◆ What to produce
Extract each row below that contains the string "dimensions" and copy it in full. Case counts.

>> BEGIN

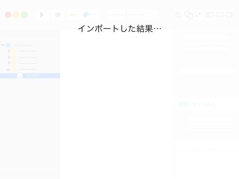
Task: Click the Stop button in toolbar
Action: pos(58,15)
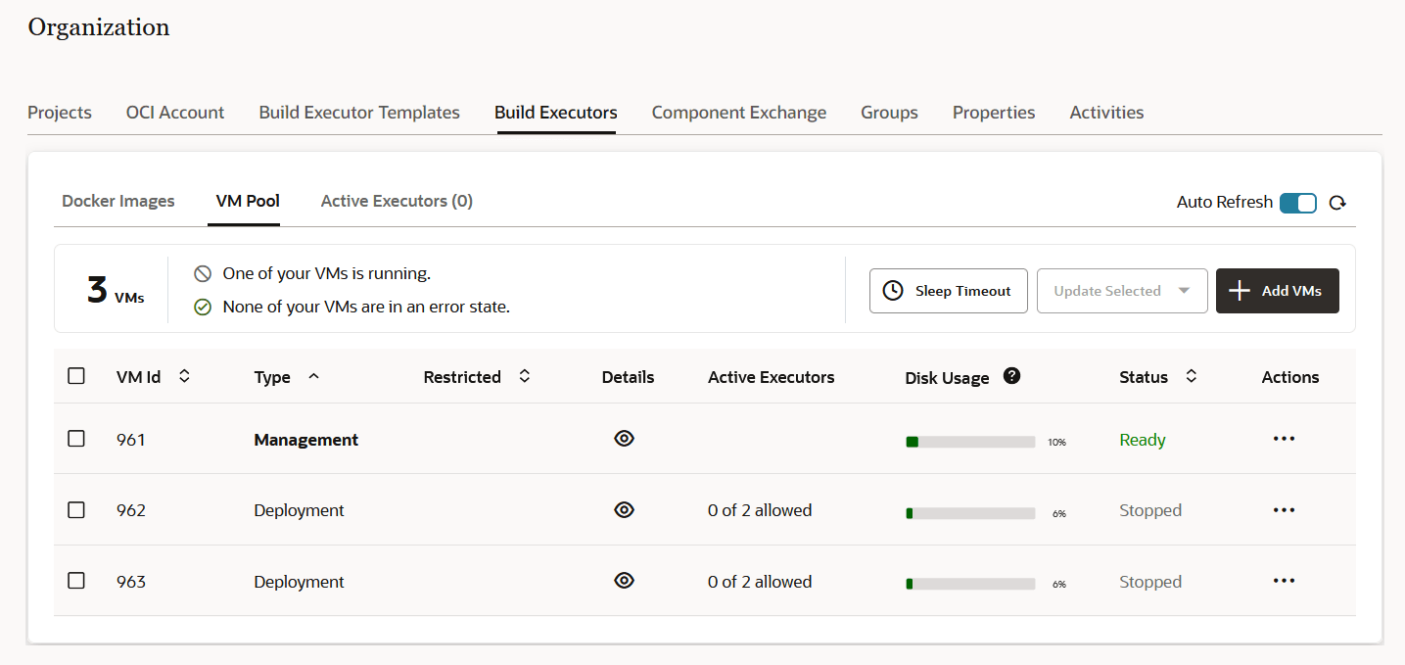Open actions menu for VM 961
Image resolution: width=1405 pixels, height=665 pixels.
click(1284, 438)
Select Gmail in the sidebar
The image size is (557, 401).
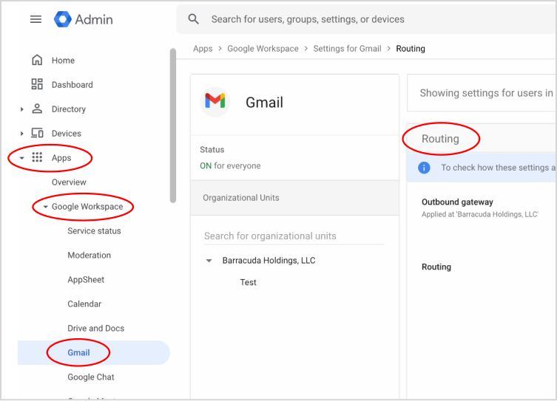(x=78, y=353)
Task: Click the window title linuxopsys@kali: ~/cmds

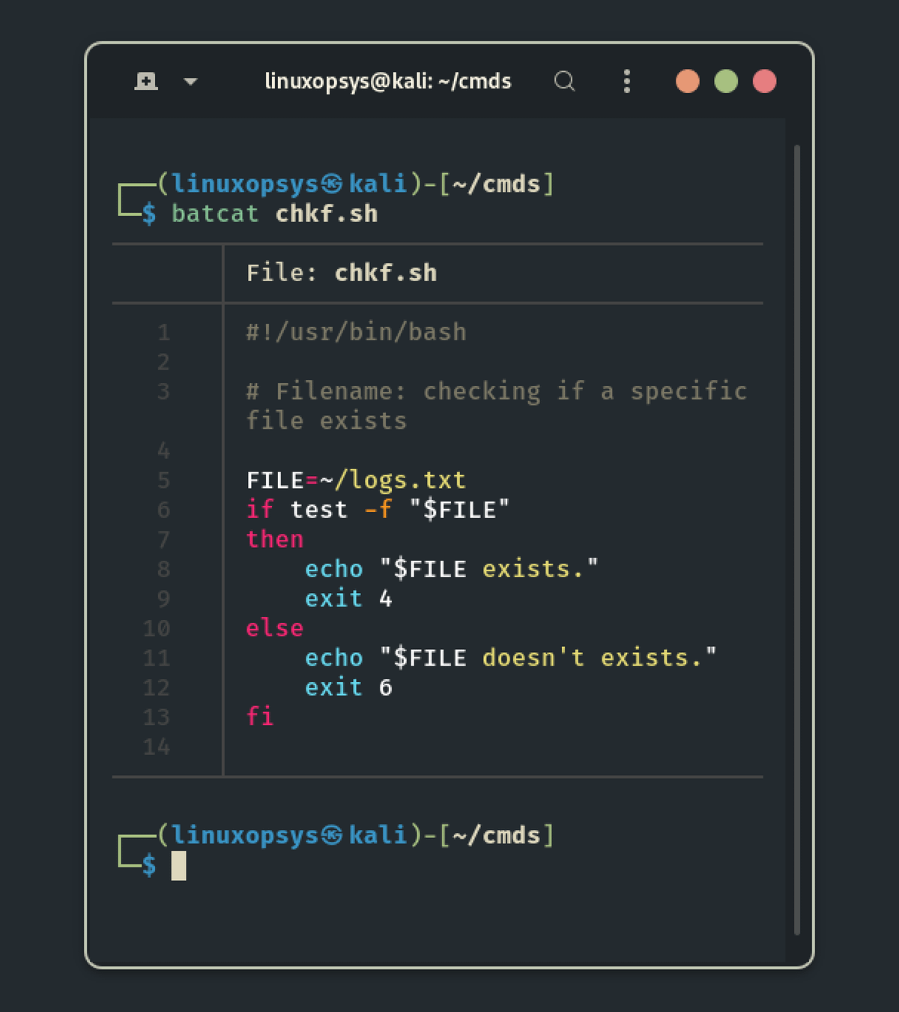Action: 387,81
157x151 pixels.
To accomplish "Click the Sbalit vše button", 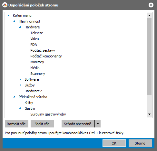I will pos(42,124).
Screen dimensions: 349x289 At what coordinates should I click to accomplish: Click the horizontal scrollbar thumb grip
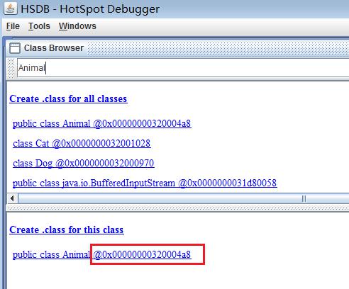tap(304, 199)
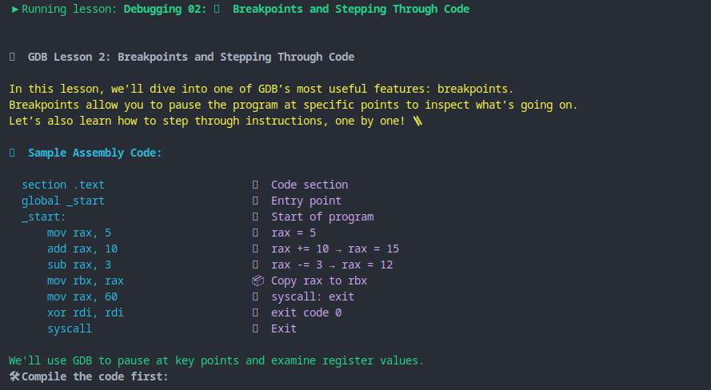The image size is (711, 390).
Task: Click the glyph icon beside Code section comment
Action: click(x=255, y=185)
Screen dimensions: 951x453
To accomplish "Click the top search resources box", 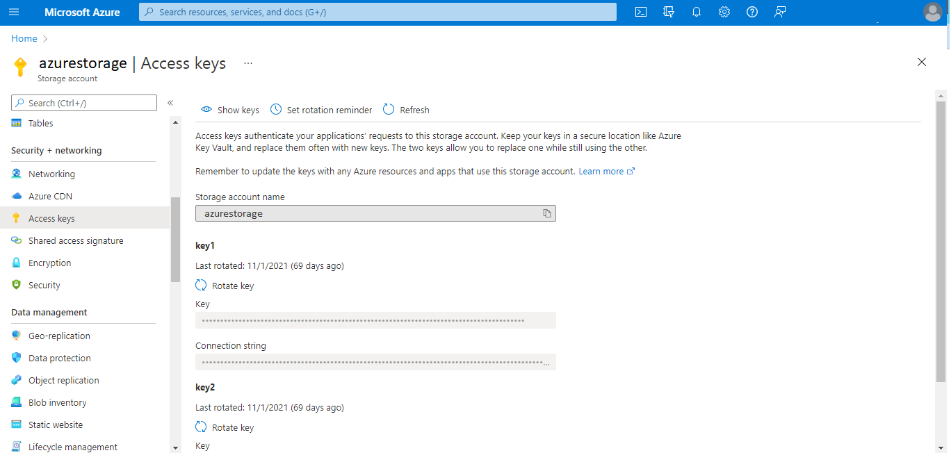I will coord(377,12).
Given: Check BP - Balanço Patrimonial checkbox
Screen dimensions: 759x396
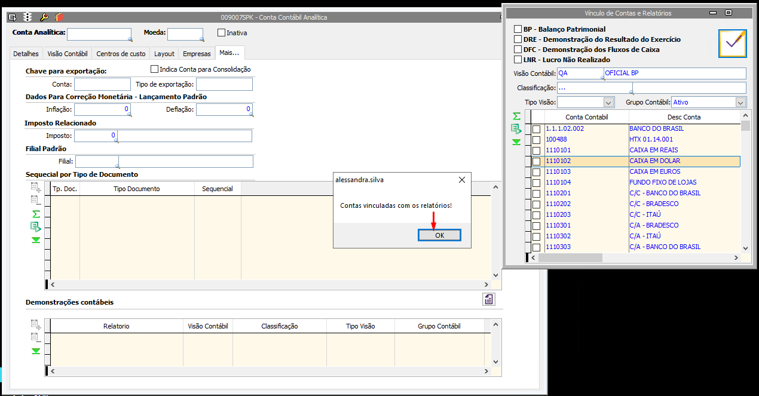Looking at the screenshot, I should [x=518, y=29].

>> END

◆ Written answer
Screen dimensions: 349x289 At what coordinates should I click to accomplish: Click the horizontal scrollbar thumb grip
Screen dimensions: 951x453
Screen dimensions: 759x396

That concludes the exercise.